Proposal: E-mail change should require e-mail confirmation for added security

[Boxman91]

As it stands, the e-mail address of a user can be changed with only the password of the account. This gives phishers an edge: when they get your password, they can take over the entire account.

I propose that attempting to change the e-mail address of an account should yield a confirmation e-mail to the original e-mail address, which has to be confirmed by the actual owner. This way, phishers get much less of a chance to take over the account because they would then need control over both the bitcointalk.org account, and the victims e-mail account.

With such e-mail confirmation, the owner can always recover their account.

I became victim of phishing and with no notice, the perpetrator used just my password to change my password and e-mail address, rendering me powerless to get my account back without intervention from theymos.

[b!z]

I agree with this. If you are logged into someone's account, you can change the email, and password too easily. There should be confirmation or some sort of verification.

[BadBear]

That would be better, at the least it would give people a heads up that there is activity unknown to them, and would save admins time.

[tysat]

Would probably save a lot of time for everyone, good idea!

[Boxman91]

Great to see people agree. I hope it's not too much of a PITA to implement such measures.

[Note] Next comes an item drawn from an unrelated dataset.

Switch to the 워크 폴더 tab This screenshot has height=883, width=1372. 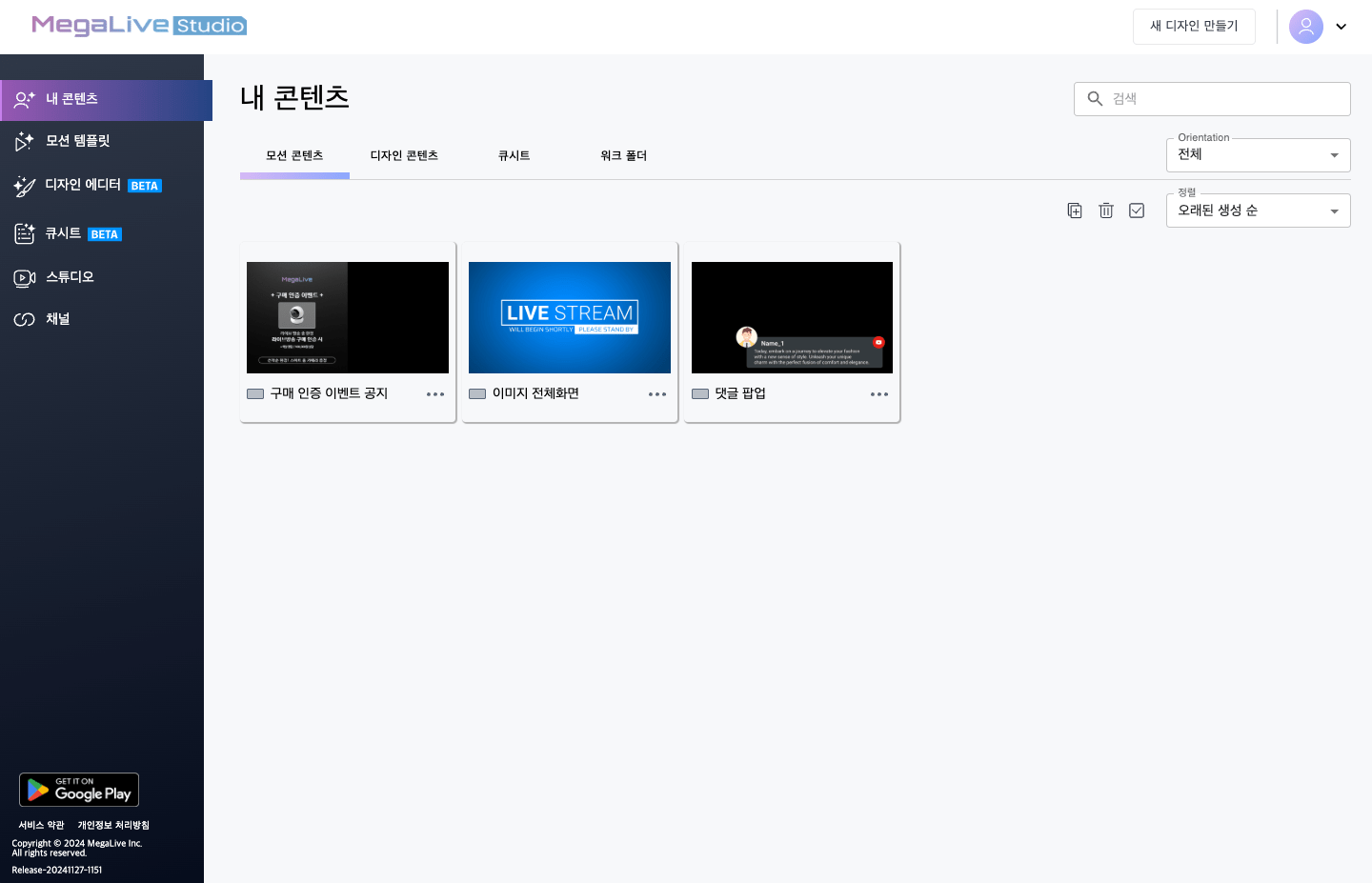623,156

Now, not trying to be selfish, but would a mod help me out get Boxman90 back to my control, and/or tell me the procedure for this via PM as to not derail this thread? :p
Mod Note: Message sent. -Maged

[Boxman90]

I disagree

This message was posted by the one who took over my account, who, surprisingly, gave it back to me. Sort of thank you, I guess?

[Peter Lambert]

This assumes that you still have control of your old email address. What happens if you no longer have access to that email?

[Boxman90]

The chances of both your e-mail address and bitcointalk account being compromized at the same time, are very small, I'd say.

[cbhelp]

What?

The chances are better than they are worse, actually.

[qwk]

You just gave me an idea:
https://bitcointalk.org/index.php?topic=292074.0

[tysat]

This assumes that you still have control of your old email address. What happens if you no longer have access to that email?

Then it sounds like you f'ed up, email account recovery is fairly standard.

What?

The chances are better than they are worse, actually.

Solid idea!

[qwk]

Then it sounds like you f'ed up, email account recovery is fairly standard.

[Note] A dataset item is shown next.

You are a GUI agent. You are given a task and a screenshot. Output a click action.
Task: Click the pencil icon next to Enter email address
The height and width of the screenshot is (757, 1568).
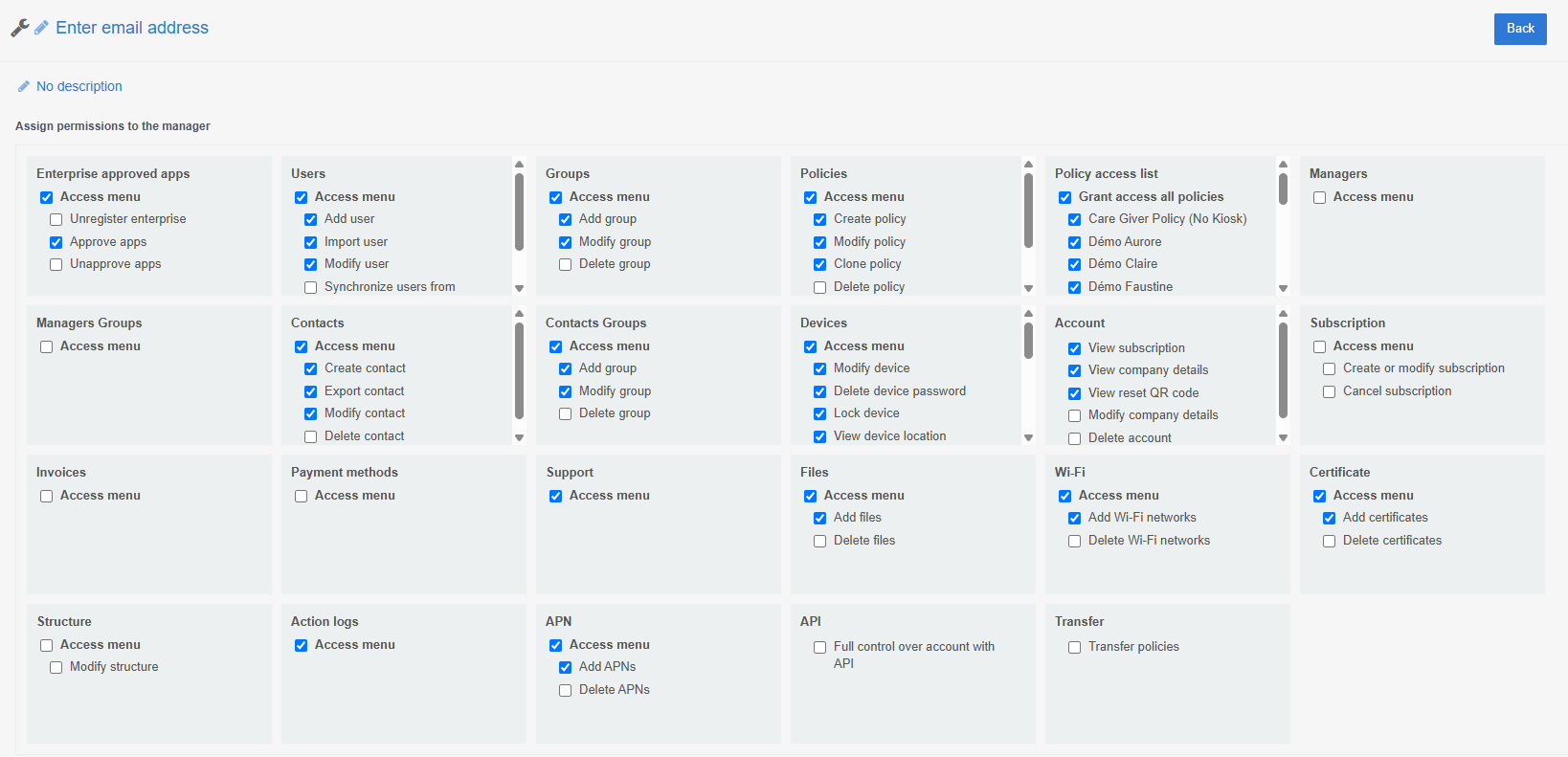click(41, 28)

I once lost control of an email address because I forgot about it and cancelled the domain registration. Account recovery under those circumstances is near impossible. And worse, the new domain owner could easily steal your identity. Not that that happened a lot...

[HeroC]

It is a good idea in theory, but what if you no longer have access to the email? Like lavabit shutting down, you cannot access the email to confirm that you want to change your email. 

[tysat]

It is a good idea in theory, but what if you no longer have access to the email? Like lavabit shutting down, you cannot access the email to confirm that you want to change your email. 

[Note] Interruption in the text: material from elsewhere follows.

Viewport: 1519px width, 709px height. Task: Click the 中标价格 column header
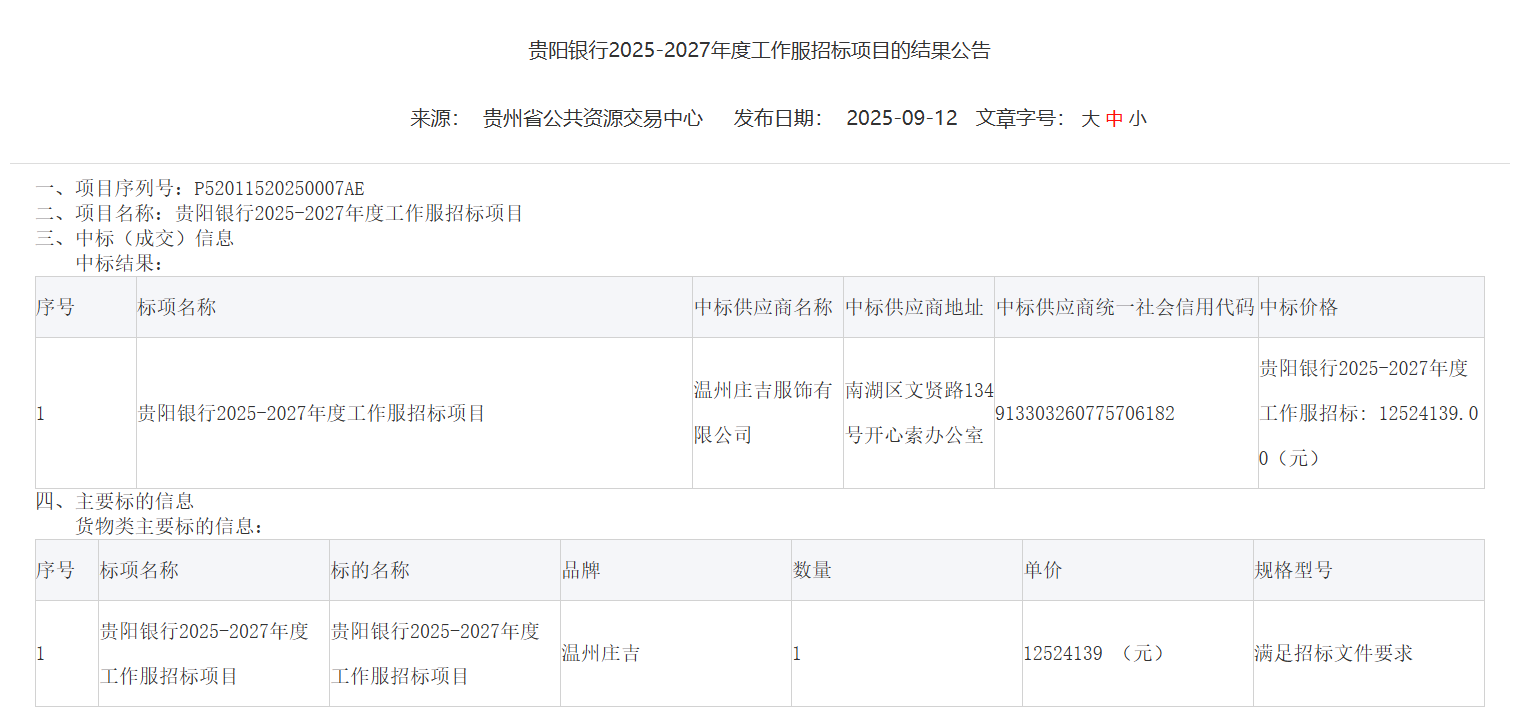1298,308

You deal with the admin, I don't think it's something that will happen very often.

[FeedbackLoop]

It is a good idea in theory, but what if you no longer have access to the email? Like lavabit shutting down, you cannot access the email to confirm that you want to change your email. 

You deal with the admin, I don't think it's something that will happen very often.

I lost one email address once because their whole database got compromised and they decided, for the sake of their users (...), to reset all passwords and the only way they cared to send a new password was to "the secondary email" which I did not have defined. They seemed like a perfectly fine service until that very occasion.